I also found the thing that is really important. This has been important for gym workouts and for meditation in particular is where you do it. So I built a really cool gym at home that I love going to. I bought a good mountain bike that I love getting on and I can go and hit that and love it because I'm on the bike that I love. If you don't love your workout equipment, if you don't love your clothes, if you don't love where you do it, if it's not an inviting environment, you will not go and do it. So create that and then you'll wanna go. 

I've got this meditation chair, it's actually sitting over here, out of screen, and I love that chair. I can go and sit in it for hours. And for a while we had it the wrong part of the house, and I wouldn't go. Now I've got it back where I want it. At the end of the day, I'm gonna meditate before bed. Just 15, 20 minutes on Insight Timer and I'm back. I've got two or three tracks there I listen to, sort of on rotation, and that gets me going. 

So Chief, create. This is my little challenge to you. First of all, consider your fitness more like an athlete, an elite athlete if you like. Don't leave it to chance. The evidence is endless about how important your physical health is, not only for living long and being great for your family, but for your executive performance. It is so good for your brain, it is so good for your people to see you in good health and it is just a wonderful feeling. 

Like I've been through a couple of annoying health situations this year and I've actually come out of them pretty well, right? In the end I've actually fought through them and straight afterwards I feel great, I really feel great. So that's all really, really important.

A couple of other things that have really helped. One is this particular tracker here. I use a Garmin Phoenix to track a lot of my health data and I track that over a particular year or months and it really gives me some feedback to tell me how I'm going. How's my heart rate going? How's it tracking overnight? What's my resting heart rate? And here's an interesting thing. When I started these protocols before and after there was a drop in resting heart rate at night, like about four to five beats per minute and I just found that absolutely incredible, okay?

A couple of other key things, if you're getting stuck with your workouts and your sport or your meditation: Get a coach. It's not hard. Go and find someone who can at least get you going and teach you some of the key things that are important for you. Two, get your sleep. It is so important if you haven't listened to the episode with Dr. Breus the sleep doctor, please go back and listen to that episode. It is so important. Look after your health via sleep.

Chief, my challenge to you is think of yourself as an athlete. Build a health protocol that is five out of seven days, such that it's not so horrible you can't keep doing it week after week after week.

I would say my track record for this year would be that outside of the meditation which I had fell off a bandwagon a tiny bit, I have done every single, I don't think there's been a week I've missed. Maybe when I was sick with appendix. Other than that, I have done every single one of those five out of seven.
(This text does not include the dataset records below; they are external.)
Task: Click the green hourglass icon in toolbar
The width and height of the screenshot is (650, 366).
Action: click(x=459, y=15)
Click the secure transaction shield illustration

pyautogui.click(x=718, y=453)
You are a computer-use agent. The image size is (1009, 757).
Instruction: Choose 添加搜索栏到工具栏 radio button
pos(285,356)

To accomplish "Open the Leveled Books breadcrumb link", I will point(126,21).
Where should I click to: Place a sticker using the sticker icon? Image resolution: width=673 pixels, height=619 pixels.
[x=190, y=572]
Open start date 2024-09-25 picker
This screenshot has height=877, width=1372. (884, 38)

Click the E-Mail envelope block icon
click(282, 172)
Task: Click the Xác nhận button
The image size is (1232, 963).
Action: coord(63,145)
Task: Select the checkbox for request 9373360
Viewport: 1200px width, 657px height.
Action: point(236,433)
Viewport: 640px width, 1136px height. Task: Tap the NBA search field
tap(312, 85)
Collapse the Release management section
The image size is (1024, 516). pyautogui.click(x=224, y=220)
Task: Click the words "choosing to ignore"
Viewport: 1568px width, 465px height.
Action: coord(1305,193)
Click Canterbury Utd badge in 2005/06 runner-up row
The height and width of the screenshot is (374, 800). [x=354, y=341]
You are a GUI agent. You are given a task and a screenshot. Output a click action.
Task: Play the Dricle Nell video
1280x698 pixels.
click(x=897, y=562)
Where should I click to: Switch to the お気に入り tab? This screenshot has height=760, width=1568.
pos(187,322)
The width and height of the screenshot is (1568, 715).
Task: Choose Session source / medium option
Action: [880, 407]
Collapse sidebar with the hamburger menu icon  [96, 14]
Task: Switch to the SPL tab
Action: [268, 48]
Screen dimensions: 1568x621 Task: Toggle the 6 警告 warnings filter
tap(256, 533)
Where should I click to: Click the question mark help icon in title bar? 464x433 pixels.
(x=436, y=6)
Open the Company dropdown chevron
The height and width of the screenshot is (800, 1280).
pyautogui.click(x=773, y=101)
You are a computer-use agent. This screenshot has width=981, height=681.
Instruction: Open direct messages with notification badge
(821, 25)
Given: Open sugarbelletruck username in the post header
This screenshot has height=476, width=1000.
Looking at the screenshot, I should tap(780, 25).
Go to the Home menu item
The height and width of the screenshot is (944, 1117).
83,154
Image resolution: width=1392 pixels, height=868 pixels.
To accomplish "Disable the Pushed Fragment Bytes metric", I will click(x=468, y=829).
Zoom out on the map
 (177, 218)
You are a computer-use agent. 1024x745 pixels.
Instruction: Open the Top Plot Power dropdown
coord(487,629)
Actually, as I said, a couple of glasses of wine a week. Can't deny that did happen a few times, right?

So, Chiefs, that is where you're at. I want you to have a crack at that, try and build it out for you, make it a part of your end of year process, get it into your notes. I'll put it in my notes on my phone, and I'll try and tick it off at the beginning once I start it out. But after that, it's become a habit, and I just feel so much better, so much stronger, fitter. I've lost a little bit of weight, those kilos I couldn't get rid of I go on. 

Okay Chief this is it for you, get a five out of seven protocol, get a coach, make the space interesting, stack your habits and get fit and be a true athletic Chief!